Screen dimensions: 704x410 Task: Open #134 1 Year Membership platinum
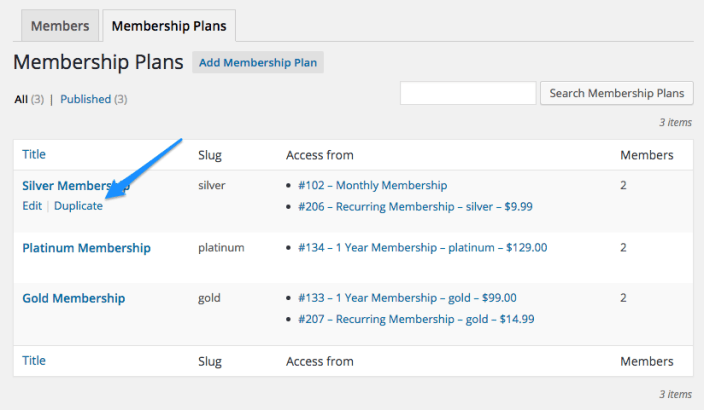click(422, 248)
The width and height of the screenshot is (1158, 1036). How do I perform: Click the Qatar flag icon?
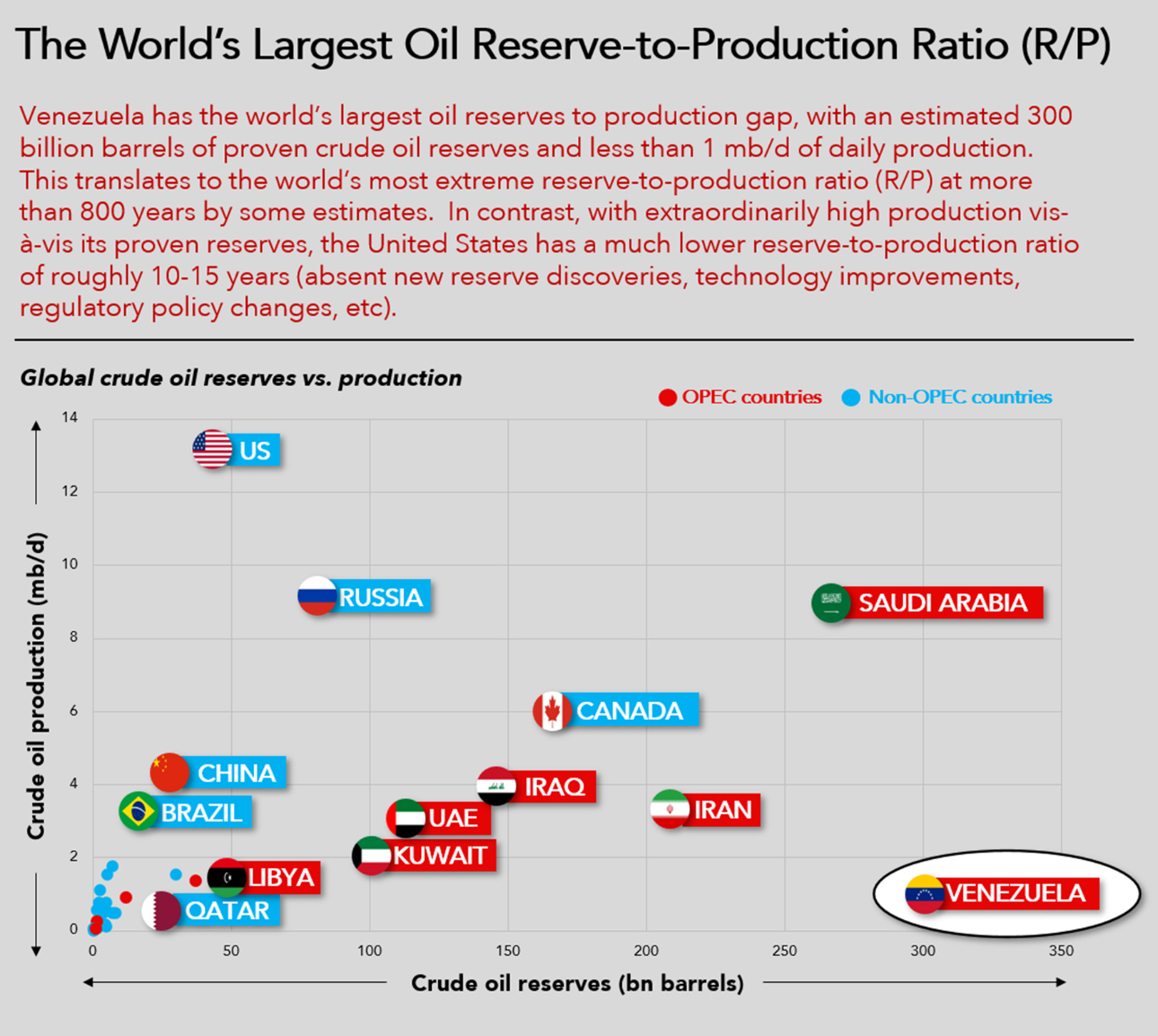tap(162, 910)
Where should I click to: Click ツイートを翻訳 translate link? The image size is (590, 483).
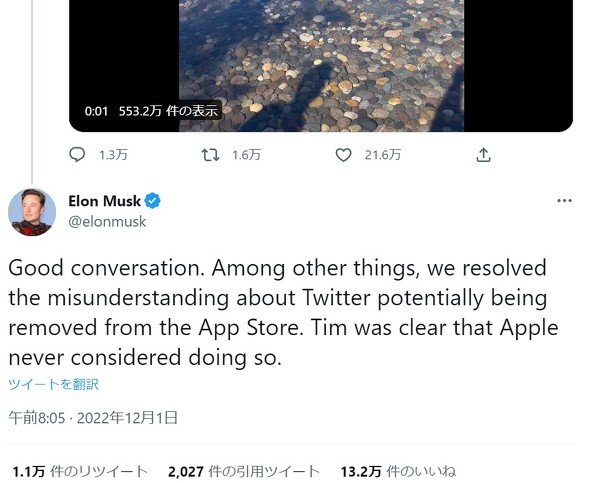point(53,384)
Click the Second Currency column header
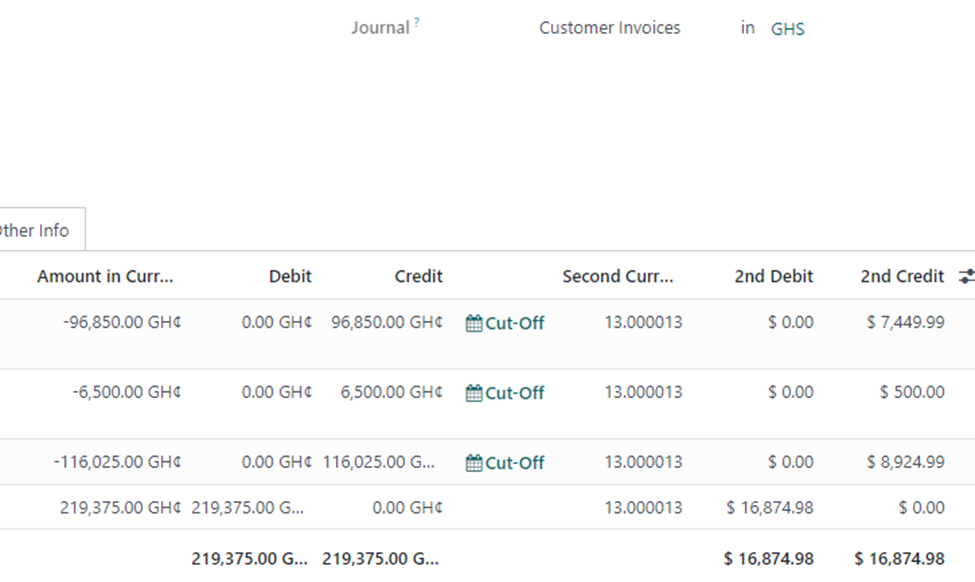975x582 pixels. point(617,276)
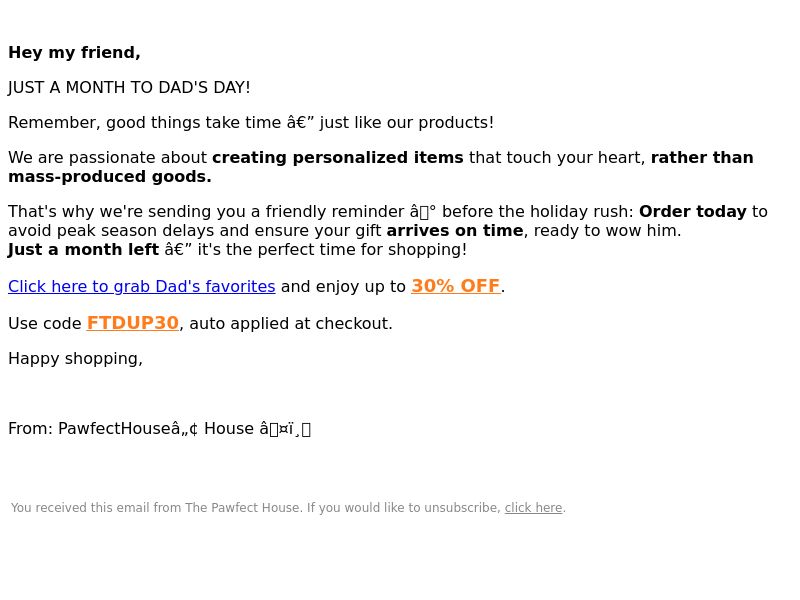Click the "and enjoy up to" text
This screenshot has width=800, height=600.
pos(343,287)
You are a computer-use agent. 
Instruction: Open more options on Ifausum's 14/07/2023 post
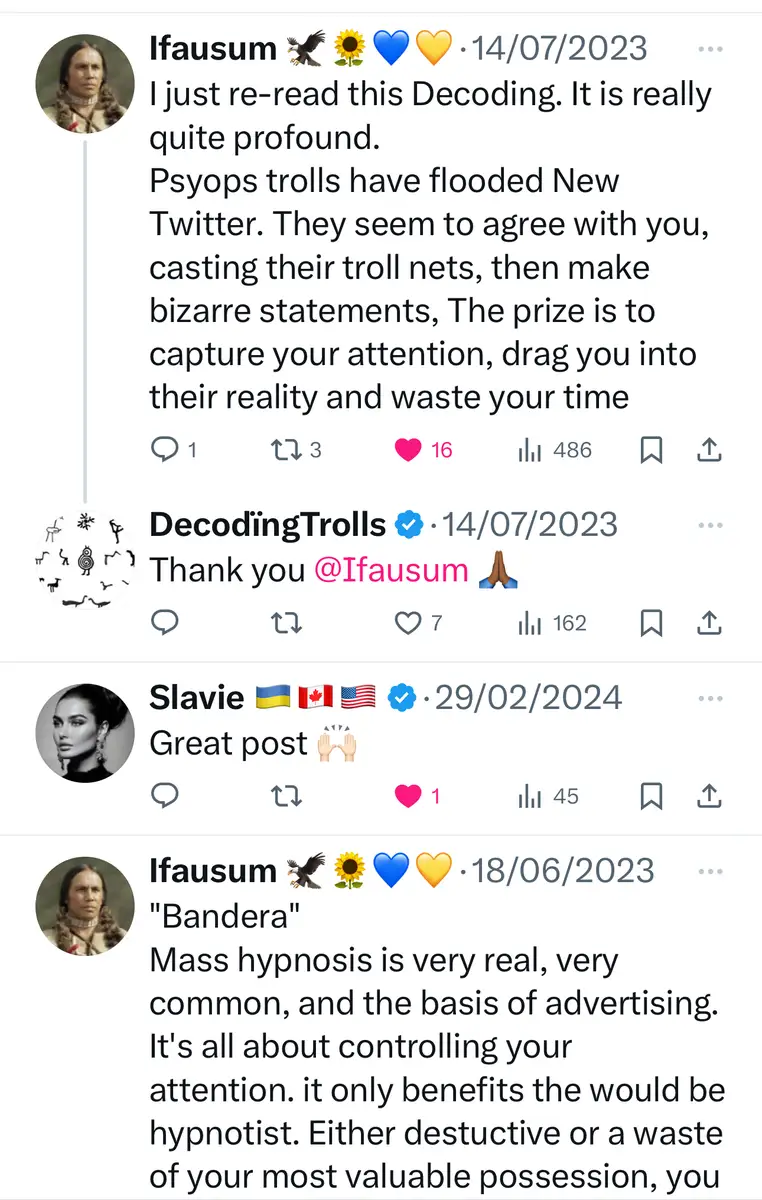[x=709, y=48]
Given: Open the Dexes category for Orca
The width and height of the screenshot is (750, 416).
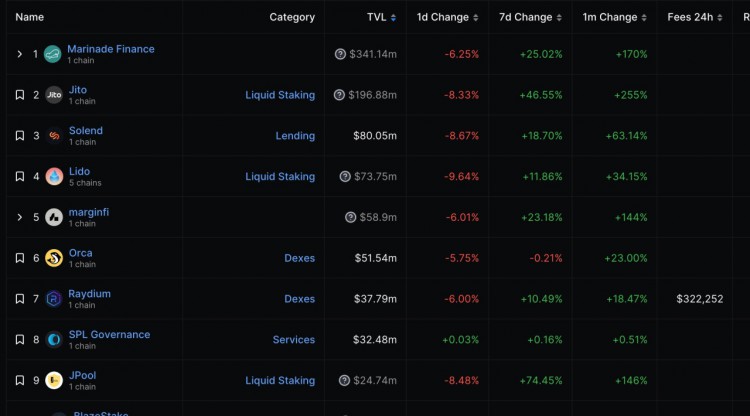Looking at the screenshot, I should (299, 258).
^^^^^^^^
Reproduce the data above exactly, leaving out any picture in it.

- _Finished exercise_
Screen dimensions: 704x410 Task: Open #134 1 Year Membership platinum
click(422, 248)
The width and height of the screenshot is (1158, 1036). How do I perform: Click the Qatar flag icon?
tap(162, 910)
Where should I click to: Click ツイートを翻訳 translate link? The image size is (590, 483).
point(53,384)
Click the Second Currency column header
975x582 pixels. point(617,276)
Click the "and enjoy up to" text
This screenshot has width=800, height=600.
pos(343,287)
You are a computer-use agent. 
Instruction: Open more options on Ifausum's 14/07/2023 post
[x=709, y=48]
Given: Open the Dexes category for Orca
The width and height of the screenshot is (750, 416).
Looking at the screenshot, I should (299, 258).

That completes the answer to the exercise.